Screening tests, such as the alpha-fetoprotein measurement, help identify women who may be carrying a baby with certain birth defects. Screening tests are generally used in women who are at low risk of having a baby with problems. Women already known to be at increased risk of having an infant with some genetic problems, such as those over 35 years of age at delivery, should be offered diagnostic tests like amniocentesis and/or detailed ultrasound. These screening tests may also help a high-risk woman better understand her risk. Women are then better prepared to make a decision about invasive testing such as amniocentesis or chorionic villus sampling.
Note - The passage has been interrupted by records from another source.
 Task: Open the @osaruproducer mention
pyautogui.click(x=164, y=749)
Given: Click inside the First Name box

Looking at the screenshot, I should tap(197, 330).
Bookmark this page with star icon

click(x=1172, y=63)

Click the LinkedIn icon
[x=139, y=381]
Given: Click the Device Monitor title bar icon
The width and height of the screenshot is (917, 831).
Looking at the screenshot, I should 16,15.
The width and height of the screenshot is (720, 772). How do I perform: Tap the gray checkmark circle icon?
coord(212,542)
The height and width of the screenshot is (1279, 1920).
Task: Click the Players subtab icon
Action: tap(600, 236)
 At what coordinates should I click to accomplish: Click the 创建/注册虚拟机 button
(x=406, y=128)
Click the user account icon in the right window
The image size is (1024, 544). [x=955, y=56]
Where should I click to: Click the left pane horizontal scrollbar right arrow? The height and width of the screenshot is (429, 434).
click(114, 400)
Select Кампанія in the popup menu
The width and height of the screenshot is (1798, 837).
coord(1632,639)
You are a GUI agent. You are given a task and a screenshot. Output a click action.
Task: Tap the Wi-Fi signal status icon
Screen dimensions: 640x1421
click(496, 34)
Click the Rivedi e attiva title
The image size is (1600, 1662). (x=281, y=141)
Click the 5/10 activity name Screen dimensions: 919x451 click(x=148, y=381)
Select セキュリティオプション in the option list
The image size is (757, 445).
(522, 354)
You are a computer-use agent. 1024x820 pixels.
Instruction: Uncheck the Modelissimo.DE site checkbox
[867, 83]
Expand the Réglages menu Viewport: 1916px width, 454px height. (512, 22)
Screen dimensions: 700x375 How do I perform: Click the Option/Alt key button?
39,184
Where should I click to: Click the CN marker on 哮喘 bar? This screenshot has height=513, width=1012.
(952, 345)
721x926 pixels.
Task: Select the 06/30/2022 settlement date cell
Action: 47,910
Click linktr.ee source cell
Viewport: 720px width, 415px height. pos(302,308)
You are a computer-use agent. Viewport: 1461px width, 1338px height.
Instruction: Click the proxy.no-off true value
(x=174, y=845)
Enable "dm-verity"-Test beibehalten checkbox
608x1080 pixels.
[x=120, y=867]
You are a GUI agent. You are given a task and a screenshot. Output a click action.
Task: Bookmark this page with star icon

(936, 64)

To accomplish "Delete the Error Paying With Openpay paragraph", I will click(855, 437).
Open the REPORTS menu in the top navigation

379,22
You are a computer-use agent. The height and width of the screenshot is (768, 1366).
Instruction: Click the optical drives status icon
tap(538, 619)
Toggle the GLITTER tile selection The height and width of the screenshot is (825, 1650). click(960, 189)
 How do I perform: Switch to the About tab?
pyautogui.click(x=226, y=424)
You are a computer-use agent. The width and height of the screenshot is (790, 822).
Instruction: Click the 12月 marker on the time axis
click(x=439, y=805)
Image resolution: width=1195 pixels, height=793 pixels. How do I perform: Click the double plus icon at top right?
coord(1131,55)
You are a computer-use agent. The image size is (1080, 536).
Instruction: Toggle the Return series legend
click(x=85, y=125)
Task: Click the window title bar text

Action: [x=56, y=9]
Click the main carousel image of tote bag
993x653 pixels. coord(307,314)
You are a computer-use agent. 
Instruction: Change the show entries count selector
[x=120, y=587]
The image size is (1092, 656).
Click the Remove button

Although useful, screening tests are not 100-percent accurate. A negative test indicates you are in a low-risk category. It does not guarantee that your fetus is normal. An abnormal screening test requires further investigation but does not prove that your fetus has a birth defect. It merely places you in a high-risk category. Unfortunately, falsely positive screening tests are common.
Maternal Serum Alpha-fetoprotein (MSAFP)
What It Is:
Measuring MSAFP helps to identify women carrying a fetus with certain birth defects. MSAFP measures a protein that is made in the fetus and finds its way into the maternal blood stream. The amount of this protein normally present in the mother's blood depends on the length of the pregnancy (gestational age of the fetus), the number of babies you are carrying (twins, etc.), and individual variation.
Changes in the MSAFP level are associated with fetal and placental problems. A high MSAFP level indicates an increased risk for spina bifida or other defect that permits fetal internal tissue to come into contact with amniotic fluid. MSAFP screening can identify at least 85 percent of fetuses with spina bifida. A low MSAFP level suggests that Down syndrome is more likely to be present than if the MSAFP were normal. Currently this is not a very good way to screen for Down syndrome since the MSAFP alerts doctors to only a fraction of fetuses with this problem. Additional maternal blood tests are better.When It Is Performed:
This test is often part of the triple screen test that assesses whether further diagnostic testing may be needed. It is usually performed between the fourteenth and twenty-second week of pregnancy.
Since the MSAFP normally increases during pregnancy, mistakes in estimating your due date will confuse interpretation of the MSAFP results. The primary risk of this test is that your MSAFP test will be abnormal despite a normal fetus. This can cause unnecessary anxiety and additional testing. The risk of not having the screening tests is that you will not know about potentially serious problems with your fetus. MSAFP helps to detect only a few types of birth defects.